Regenerate the examples locally:

./scripts/regenerate_examples.sh

Documentation

Comparison

query-forge is designed as a focused CLI for running SQL queries across heterogeneous local files with a uniform --input model. Nearby tools exist, but they usually cover only part of the same problem.

Tool SQL queries XLSX XML CSV JSON/JSONL Markdown tables Primary focus
query-forge Yes Yes Yes Yes Yes Yes Unified SQL CLI over heterogeneous document-style inputs
duckdb Yes Partial Partial Yes Yes No General-purpose analytical SQL engine
csvkit Partial Via conversion No Yes Limited No CSV tooling and CSV-oriented SQL workflows
qsv / xsv / miller Limited / No No No Yes Limited No Fast tabular text processing
jq No No No No Yes No JSON transformation and filtering
xmlstarlet No No Yes No No No XML querying and transformation
VisiData Partial / Interactive Yes Limited Yes Yes Limited Interactive data exploration

Notes:

  • duckdb is the closest alternative when the core requirement is "run SQL on local data files", especially for CSV and JSON, but it does not provide the same single-purpose workflow for XLSX/XML/Markdown inputs.
  • csvkit, qsv, xsv, and miller are strong tabular-data tools, but they are centered on delimited text rather than a unified multi-format SQL interface.
  • jq and xmlstarlet are powerful for JSON and XML respectively, but they use format-specific query languages instead of SQL.
  • VisiData is excellent for interactive inspection, while query-forge is oriented to batch execution and scriptable SQL queries.

Shell completions and man page

Shell completions

Print a completion script for your shell and source it:

# Bash — write to ~/.bash_completion (overwrite to avoid duplicates)

qf completions bash > ~/.bash_completion


# Zsh — add to a directory on $fpath, e.g. ~/.zfunc/

qf completions zsh > ~/.zfunc/_qf


# Fish

qf completions fish > ~/.config/fish/completions/qf.fish


# Elvish

qf completions elvish > ~/.config/elvish/completions/qf.elv


# PowerShell

qf completions powershell > "$Env:UserProfile\qf_completions.ps1"
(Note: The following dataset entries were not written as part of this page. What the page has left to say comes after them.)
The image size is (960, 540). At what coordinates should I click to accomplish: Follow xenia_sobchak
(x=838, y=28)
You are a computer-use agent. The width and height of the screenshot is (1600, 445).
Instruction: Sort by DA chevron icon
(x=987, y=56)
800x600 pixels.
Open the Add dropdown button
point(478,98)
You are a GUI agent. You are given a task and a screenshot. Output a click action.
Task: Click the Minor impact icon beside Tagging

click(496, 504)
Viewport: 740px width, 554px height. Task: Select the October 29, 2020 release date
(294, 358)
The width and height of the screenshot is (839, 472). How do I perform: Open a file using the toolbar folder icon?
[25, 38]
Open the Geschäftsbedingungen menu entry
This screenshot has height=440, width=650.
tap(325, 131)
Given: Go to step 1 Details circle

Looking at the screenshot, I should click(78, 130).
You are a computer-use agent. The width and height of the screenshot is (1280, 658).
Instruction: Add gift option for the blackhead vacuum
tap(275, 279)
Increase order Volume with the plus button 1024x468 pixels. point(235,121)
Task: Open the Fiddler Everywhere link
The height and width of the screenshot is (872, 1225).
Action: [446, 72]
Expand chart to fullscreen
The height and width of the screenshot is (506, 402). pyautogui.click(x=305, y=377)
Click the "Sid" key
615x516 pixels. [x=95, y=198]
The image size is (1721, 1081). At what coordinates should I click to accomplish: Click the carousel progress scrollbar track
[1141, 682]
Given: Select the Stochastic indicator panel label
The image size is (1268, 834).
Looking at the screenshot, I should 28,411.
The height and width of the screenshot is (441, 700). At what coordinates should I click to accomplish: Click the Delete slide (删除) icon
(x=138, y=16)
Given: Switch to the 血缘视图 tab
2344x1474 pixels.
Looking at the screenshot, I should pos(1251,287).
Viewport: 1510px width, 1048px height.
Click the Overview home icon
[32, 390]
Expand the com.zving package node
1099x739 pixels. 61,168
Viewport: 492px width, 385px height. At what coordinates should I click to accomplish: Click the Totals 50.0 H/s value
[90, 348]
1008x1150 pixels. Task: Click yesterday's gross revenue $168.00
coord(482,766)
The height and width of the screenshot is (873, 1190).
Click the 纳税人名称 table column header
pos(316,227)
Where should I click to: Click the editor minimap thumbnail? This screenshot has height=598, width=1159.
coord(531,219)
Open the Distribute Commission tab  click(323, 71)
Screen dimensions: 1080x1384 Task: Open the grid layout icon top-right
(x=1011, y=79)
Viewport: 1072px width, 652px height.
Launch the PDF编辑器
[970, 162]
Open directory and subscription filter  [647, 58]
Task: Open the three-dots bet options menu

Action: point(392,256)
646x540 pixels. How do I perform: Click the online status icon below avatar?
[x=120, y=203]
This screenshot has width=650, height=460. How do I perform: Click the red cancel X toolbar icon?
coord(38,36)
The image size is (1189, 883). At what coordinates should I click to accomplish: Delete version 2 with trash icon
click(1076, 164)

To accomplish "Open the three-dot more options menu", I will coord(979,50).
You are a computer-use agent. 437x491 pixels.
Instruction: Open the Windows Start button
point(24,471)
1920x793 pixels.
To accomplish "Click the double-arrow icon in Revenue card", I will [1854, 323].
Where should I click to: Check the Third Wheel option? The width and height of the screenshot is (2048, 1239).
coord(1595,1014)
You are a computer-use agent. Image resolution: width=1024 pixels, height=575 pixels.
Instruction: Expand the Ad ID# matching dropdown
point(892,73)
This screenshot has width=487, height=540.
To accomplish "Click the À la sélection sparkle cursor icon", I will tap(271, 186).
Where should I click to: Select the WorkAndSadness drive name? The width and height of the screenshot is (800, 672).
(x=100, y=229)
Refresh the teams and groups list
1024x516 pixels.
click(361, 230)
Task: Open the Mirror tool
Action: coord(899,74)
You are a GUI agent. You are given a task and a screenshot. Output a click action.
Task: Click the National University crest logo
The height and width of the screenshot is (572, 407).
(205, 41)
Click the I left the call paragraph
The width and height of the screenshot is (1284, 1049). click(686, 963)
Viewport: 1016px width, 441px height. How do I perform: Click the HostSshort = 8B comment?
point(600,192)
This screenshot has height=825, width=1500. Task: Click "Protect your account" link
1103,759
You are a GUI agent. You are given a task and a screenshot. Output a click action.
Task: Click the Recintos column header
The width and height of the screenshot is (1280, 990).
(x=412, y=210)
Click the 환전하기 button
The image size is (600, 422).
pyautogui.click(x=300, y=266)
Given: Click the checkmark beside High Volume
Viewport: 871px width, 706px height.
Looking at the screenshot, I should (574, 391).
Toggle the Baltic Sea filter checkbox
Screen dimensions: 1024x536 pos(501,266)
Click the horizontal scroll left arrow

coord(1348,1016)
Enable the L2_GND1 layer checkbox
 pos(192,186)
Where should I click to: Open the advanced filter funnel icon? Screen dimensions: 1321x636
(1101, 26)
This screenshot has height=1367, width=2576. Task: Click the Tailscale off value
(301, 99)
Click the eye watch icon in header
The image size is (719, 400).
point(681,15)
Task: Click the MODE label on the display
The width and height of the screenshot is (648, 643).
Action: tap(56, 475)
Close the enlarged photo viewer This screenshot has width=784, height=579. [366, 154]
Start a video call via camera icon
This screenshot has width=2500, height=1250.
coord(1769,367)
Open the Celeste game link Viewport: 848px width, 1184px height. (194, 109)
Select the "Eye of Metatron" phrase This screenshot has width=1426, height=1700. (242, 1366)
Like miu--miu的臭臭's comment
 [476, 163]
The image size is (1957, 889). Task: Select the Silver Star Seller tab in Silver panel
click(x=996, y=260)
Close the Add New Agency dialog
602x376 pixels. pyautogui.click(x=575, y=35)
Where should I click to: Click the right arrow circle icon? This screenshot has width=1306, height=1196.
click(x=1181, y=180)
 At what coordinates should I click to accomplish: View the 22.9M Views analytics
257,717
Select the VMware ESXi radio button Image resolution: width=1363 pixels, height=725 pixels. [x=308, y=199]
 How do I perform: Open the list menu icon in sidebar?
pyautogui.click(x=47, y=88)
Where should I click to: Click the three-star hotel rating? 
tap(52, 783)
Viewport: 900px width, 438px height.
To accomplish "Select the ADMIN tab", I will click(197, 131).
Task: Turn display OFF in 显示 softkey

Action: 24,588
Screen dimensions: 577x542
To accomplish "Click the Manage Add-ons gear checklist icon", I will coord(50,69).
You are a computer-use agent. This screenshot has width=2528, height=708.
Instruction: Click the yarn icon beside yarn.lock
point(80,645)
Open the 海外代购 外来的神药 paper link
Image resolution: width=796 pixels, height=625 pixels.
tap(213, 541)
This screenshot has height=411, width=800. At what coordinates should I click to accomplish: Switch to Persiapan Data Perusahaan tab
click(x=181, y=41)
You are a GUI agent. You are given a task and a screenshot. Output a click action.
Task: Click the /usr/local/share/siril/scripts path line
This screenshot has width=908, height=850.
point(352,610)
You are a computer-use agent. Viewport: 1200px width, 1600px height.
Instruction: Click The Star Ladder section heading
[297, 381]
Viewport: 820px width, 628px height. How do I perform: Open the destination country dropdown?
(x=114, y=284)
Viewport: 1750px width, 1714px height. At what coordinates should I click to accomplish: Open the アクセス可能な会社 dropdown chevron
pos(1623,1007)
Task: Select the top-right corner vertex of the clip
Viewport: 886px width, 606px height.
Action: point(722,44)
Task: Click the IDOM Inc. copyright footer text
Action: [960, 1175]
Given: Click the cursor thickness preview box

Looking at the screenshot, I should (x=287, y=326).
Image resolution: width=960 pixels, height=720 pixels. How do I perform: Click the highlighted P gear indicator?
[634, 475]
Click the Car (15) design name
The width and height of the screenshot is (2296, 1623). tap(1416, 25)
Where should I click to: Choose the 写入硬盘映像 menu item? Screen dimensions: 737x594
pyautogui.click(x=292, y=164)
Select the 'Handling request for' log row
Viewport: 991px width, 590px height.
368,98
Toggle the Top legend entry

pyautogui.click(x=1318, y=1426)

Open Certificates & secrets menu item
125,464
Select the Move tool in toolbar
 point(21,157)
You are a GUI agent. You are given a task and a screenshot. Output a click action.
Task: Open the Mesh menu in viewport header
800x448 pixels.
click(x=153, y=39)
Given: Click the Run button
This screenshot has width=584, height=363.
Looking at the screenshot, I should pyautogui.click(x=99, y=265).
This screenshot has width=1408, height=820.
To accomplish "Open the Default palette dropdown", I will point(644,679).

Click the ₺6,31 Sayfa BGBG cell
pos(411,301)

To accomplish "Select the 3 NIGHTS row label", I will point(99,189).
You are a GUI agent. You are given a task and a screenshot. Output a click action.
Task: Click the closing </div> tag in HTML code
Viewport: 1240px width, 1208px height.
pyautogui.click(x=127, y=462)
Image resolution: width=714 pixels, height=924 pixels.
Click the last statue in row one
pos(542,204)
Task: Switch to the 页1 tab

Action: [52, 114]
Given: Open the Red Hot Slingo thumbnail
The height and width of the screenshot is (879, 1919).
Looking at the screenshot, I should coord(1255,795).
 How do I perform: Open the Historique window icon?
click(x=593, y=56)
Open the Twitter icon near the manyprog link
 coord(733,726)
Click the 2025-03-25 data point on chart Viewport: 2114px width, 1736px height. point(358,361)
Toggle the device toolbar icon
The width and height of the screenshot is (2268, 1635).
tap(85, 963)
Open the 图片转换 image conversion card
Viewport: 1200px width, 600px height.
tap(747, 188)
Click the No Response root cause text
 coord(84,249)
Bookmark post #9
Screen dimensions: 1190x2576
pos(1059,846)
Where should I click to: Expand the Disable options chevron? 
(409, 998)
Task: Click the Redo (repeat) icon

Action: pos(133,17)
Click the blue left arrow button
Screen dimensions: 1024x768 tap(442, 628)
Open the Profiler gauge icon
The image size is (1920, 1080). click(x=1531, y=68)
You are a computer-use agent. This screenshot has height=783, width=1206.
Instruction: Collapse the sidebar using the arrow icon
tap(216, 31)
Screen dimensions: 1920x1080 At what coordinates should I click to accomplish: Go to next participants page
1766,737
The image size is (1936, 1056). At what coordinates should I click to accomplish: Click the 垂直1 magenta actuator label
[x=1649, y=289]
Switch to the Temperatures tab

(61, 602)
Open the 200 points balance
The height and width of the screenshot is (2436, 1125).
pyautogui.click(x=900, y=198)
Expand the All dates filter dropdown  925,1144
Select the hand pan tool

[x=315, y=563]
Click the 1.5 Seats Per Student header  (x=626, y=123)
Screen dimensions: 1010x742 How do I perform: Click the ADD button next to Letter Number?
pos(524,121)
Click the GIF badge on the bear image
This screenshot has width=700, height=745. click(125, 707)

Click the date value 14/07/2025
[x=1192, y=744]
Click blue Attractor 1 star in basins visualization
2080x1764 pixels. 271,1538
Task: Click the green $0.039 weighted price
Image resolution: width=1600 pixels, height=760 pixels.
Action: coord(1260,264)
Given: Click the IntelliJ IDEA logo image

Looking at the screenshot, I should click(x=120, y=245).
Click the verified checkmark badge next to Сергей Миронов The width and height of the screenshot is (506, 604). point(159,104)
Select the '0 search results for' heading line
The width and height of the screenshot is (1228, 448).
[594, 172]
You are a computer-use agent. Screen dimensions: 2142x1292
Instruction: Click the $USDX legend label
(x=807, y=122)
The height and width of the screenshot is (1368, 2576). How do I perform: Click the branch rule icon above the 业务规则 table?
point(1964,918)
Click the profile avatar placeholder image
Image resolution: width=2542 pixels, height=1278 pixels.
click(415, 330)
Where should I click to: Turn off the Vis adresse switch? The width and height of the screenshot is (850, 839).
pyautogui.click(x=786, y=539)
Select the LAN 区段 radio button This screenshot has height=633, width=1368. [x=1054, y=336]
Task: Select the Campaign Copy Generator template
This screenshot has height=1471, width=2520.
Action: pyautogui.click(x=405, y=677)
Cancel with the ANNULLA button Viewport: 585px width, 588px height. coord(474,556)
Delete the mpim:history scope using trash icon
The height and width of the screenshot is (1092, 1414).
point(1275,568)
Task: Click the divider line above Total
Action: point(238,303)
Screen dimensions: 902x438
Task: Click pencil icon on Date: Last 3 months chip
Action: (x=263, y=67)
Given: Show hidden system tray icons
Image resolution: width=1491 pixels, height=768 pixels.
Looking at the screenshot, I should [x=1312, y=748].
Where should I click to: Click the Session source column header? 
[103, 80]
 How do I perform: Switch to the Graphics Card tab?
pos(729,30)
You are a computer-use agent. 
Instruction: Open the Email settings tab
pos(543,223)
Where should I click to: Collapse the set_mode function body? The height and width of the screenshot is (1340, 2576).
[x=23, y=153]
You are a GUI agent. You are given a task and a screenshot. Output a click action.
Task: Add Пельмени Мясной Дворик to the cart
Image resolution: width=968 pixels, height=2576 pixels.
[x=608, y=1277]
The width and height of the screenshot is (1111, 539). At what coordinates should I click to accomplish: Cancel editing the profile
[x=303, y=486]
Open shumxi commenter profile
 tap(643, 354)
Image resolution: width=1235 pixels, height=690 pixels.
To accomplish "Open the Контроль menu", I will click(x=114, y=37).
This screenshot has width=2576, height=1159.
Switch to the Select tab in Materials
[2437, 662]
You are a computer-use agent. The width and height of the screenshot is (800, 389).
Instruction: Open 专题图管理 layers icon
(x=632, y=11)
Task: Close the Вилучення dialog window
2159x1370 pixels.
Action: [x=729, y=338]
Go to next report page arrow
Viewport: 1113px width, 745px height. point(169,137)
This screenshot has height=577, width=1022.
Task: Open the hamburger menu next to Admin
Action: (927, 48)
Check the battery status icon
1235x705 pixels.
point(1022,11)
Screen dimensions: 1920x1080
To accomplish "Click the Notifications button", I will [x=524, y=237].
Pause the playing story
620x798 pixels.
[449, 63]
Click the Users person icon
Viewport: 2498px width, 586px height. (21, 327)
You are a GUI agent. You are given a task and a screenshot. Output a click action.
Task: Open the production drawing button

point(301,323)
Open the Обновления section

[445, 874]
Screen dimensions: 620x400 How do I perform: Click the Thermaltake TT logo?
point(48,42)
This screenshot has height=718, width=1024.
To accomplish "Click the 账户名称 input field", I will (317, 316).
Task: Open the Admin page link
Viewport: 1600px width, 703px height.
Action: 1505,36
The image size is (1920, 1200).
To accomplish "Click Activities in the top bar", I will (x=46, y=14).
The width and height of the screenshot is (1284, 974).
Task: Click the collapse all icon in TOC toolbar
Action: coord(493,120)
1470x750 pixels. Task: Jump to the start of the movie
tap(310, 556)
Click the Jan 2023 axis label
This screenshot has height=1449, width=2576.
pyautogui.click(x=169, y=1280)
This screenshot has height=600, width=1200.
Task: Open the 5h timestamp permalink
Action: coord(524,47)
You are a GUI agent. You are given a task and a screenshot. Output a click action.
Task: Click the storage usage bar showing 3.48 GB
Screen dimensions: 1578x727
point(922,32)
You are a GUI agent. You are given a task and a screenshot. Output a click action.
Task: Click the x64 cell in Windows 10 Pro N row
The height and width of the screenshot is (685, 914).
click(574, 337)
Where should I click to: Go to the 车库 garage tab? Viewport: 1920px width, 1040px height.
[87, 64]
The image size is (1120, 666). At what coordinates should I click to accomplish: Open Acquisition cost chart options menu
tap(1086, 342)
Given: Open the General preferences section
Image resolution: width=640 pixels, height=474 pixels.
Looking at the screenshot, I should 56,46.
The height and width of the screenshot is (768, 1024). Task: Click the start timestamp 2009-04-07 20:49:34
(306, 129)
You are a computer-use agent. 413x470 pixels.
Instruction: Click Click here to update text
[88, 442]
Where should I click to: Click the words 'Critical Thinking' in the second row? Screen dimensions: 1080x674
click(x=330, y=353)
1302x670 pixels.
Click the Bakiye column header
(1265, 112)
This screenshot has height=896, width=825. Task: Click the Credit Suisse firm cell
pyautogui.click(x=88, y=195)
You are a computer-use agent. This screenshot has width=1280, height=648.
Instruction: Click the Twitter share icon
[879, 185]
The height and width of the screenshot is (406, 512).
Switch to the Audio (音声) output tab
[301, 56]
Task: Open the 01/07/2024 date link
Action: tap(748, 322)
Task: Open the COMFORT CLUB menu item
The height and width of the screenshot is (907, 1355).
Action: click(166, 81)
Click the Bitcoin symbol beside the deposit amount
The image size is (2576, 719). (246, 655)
# Then add `. "$Env:UserProfile\qf_completions.ps1"` to your $PROFILE

Packagers can pipe the output directly to the appropriate system path during installation.

Man page

Print the man page to stdout and install it:

# Preview

qf man-page | man -l -


# Install system-wide

qf man-page | gzip -c > /usr/share/man/man1/qf.1.gz


# Write to a file

qf man-page --output qf.1

Development

Running benchmarks

Reproducible benchmarks are provided for every supported input and output format (CSV, JSONL, JSON, Markdown, HTML, XML, XLSX, Parquet) using Criterion.

cargo bench

Three benchmark groups are measured for 1,000-row datasets:

Group What is timed
load/<format> File I/O + parsing → in-memory SheetData
query/<format> Full pipeline: load + SQLite ingest + GROUP BY aggregation
output/<format> Render a pre-built result to the target format

HTML reports with latency distributions and regression detection are written to target/criterion/ after each run.

License

Released under the MIT license. See LICENSE.